The full text of the decision can be found here: http://www.courts.gov.bc.ca/jdb-txt/ca/17/00/2017BCCA0004.htm

 

Court of Appeal upholds Trial Judge's Dismissal of Earning Capacity Claim

In reasons for judgment released this morning, the BC Court of Appeal dismissed a 24-year old plaintiff’s appeal concerning the trial judge’s dismissal of her claim for loss of future earning capacity.  The court said:

[17]        …Ms. Leong argues that the trial judge erred in rejecting her claim for loss of earning capacity. Ms. Leong submits that the trial judge erred in failing to follow the approach in Sinnott v. Boggs, 2007 BCCA 267. She argues that because she is a young person who has not yet established a career and has no settled pattern of employment, the quantification is broader and larger. She argues that there was evidence that she had ongoing symptoms that might possibly limit her ability to engage in vocations that would require lifting or prolonged use of her arms.
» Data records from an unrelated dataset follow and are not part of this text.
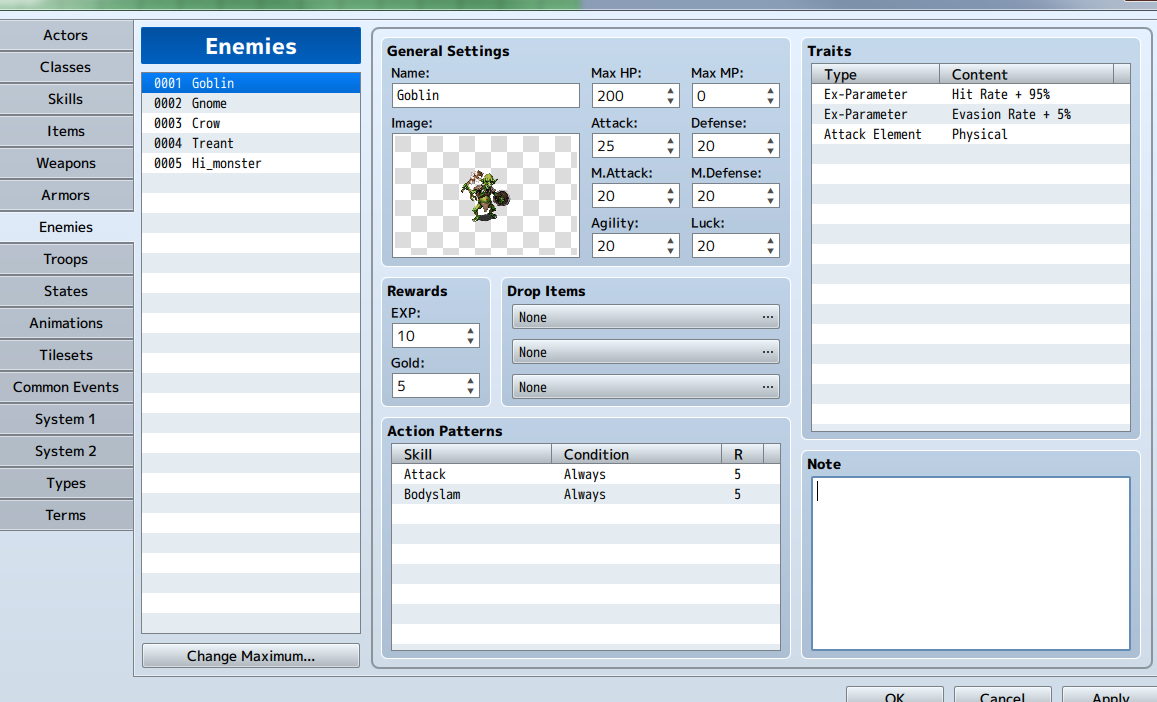The height and width of the screenshot is (702, 1157).
Task: Select the Bodyslam action pattern row
Action: point(470,494)
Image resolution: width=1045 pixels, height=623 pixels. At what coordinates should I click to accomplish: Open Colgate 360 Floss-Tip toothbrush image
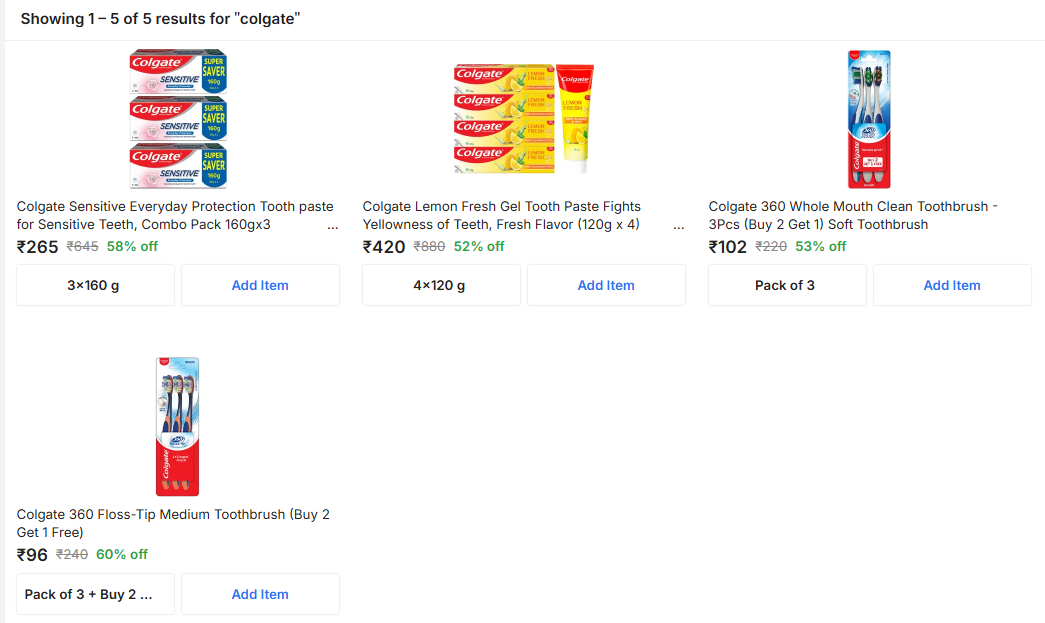pos(177,427)
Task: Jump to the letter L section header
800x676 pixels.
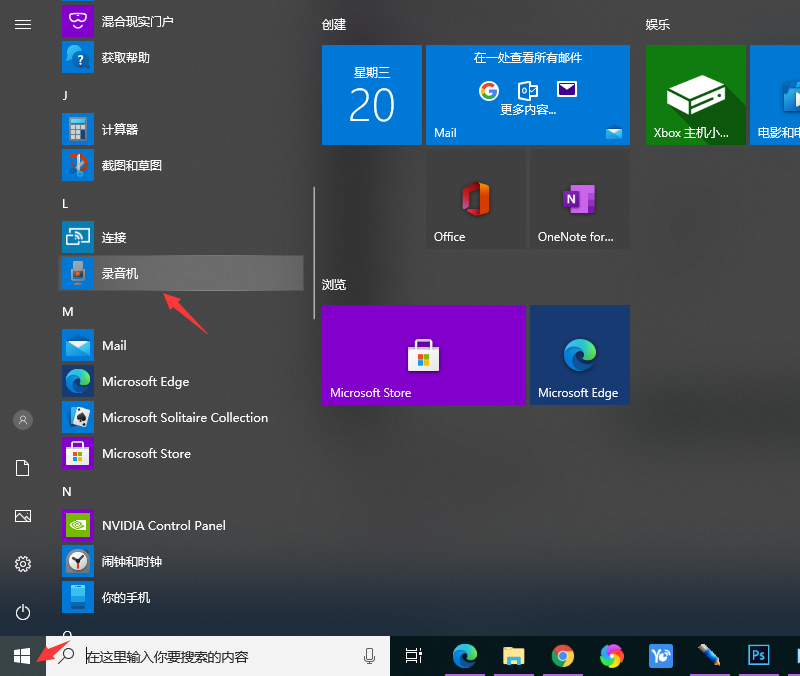Action: coord(65,203)
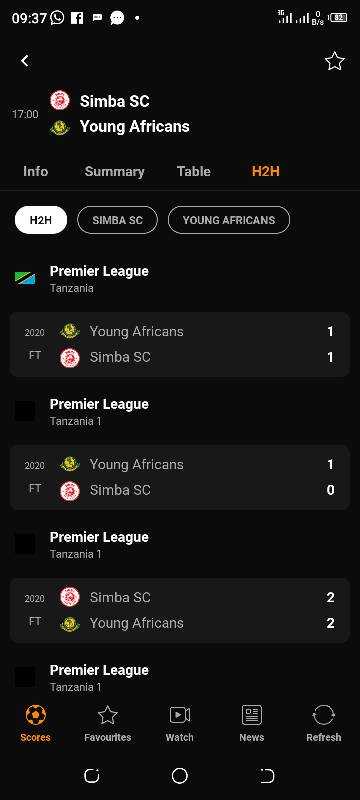Select the YOUNG AFRICANS filter pill

tap(229, 220)
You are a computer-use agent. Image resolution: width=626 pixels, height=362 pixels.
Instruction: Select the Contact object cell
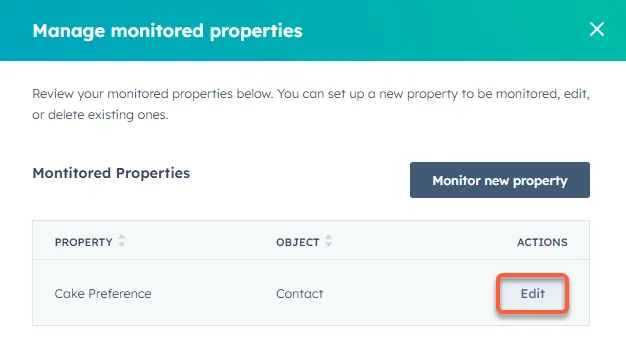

[19]        The trial judge gave comprehensive and thorough reasons on the issue of loss of earning capacity. The trial judge considered Ms. Leong’s age, and the fact that she had not settled into a career path, and that her claim should not be prejudiced by a lack of employment history. However, the trial judge concluded at para. 104 that the evidence did not “support a conclusion that there is a real and substantial possibility that the plaintiff is less capable overall from earning income in all kinds of employment, unable to work in jobs that were previously open to her, less marketable to employers, and less valuable as an employee due to her injuries”.

[21]        …in this case, there is no evidence or opinion from any of the medical experts to the effect that Ms. Leong’s conditions and symptoms reduced her earning potential. At around the trial, Ms. Leong began to look at retraining as a nurse or in a sonography program, but thought that she might have trouble lifting her arms for long periods or lifting patients. As noted, there is no medical evidence supporting this concern in terms of her ability to work.